Whoever first enables the timestamp, if it finds register 0x020 is zero, ought to measure the frequency and make a note of it.
Thanks for this great write-up. So, concatenating this as well as Al's suggestions, I think what needs to be done is the following:
- When timestamp packet is encountered, get the packet queue and iterate
backwards, until the previous timestamp packet or discontinuity occurs. 2. For each encountered range/exception/exception_ret packet:
- if this packet happened immediately before the timestamp packet, mark it with
value of this timestamp, decremented by the number of instructions executed in this range
I don't think you need to decrement. The TS packet applies to the most recent branch or exception. Also, decrementing by number of instructions is definitely wrong as there is little relation between instruction counts and timing of any sort.

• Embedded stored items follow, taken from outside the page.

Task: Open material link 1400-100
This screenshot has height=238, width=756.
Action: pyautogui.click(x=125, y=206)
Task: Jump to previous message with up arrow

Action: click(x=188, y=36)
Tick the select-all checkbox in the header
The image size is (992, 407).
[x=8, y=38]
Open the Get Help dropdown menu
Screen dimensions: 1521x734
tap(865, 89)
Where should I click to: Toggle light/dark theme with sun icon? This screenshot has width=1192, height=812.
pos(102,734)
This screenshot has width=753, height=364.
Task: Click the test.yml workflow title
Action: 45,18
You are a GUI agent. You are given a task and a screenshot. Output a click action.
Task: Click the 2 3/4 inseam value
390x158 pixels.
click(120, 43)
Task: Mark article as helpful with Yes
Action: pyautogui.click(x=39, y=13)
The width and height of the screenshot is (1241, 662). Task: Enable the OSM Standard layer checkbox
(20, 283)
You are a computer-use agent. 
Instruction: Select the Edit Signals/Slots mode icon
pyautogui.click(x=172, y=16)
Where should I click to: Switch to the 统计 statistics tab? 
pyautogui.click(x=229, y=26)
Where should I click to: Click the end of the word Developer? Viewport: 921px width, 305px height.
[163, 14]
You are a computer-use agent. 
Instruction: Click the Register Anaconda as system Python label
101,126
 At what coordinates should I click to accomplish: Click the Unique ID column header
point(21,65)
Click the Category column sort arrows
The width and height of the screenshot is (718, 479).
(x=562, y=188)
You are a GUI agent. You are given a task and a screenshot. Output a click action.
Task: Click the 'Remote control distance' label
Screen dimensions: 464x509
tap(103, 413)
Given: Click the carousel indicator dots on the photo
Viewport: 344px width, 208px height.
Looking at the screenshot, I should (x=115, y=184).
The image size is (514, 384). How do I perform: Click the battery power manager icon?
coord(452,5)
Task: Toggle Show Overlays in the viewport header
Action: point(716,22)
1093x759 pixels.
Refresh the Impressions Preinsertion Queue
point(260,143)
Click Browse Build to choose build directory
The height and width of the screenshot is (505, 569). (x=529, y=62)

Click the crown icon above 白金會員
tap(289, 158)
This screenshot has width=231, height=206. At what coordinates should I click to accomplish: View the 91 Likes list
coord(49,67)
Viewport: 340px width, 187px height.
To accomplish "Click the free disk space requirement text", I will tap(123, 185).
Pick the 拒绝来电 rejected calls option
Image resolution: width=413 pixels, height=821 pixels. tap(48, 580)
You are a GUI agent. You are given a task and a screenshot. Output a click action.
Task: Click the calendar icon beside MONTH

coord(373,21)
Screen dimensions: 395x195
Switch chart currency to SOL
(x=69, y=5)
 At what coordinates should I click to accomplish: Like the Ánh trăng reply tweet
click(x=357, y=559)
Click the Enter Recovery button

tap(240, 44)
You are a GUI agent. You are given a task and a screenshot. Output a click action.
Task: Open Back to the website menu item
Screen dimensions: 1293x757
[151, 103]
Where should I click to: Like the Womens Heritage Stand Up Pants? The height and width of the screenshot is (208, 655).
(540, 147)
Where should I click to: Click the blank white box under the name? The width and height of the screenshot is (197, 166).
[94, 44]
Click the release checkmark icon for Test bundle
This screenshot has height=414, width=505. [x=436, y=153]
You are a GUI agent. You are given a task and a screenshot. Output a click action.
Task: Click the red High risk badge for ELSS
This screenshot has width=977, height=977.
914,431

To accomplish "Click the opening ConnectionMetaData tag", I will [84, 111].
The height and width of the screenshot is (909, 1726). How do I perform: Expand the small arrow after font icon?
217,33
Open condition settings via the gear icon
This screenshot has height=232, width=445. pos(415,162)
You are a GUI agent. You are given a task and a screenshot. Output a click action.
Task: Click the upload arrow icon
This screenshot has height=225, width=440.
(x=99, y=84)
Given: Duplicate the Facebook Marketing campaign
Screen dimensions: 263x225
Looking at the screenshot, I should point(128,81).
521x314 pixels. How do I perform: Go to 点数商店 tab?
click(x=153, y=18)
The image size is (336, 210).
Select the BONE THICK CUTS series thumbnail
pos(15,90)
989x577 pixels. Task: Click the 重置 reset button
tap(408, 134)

- if this is a subsequent non-TS packet, mark it with the timestamp value of the
previous non-TS packet, Decremented further in the same fashion.
BTW, is timestamp unit a clock cycle? It seems so, since we decrement it by instruction count with assumption that one instruction lasts one clock cycle. If so, what would be the difference between cycacc packets and timestamp packets?
A timestamp unit is a system clock cycle of some kind.
Any system bigger than a small microcontroller would typically have several clocks. There will be the system interconnect clock, generally fixed frequency. CPUs may run at a variable ratio to the interconnect clock and it may be possible to vary them independently of each other. In addition to this, there is the system generic timer/counter (which Linux uses for timing), and the CoreSight timestamp generator, which both run at yet another fixed frequency. So you might have
- system interconnect at 1GHz - one CPU varying between 1.5GHz and 3GHz - another CPU varying between 500MHz and 2GHz - system generic timer/counter at 40MHz - CoreSight timestamp generator at 100MHz
You are likely to see some convergence between the system generic timer, and the CoreSight timestamp generator. It's always been a bit of a bugbear that across our various logs and traces, we have these two different timebases. On the other hand, there's something to be said for having a debug-related timestamp that's protected against the sort of adjustment Linux might make to the system timer.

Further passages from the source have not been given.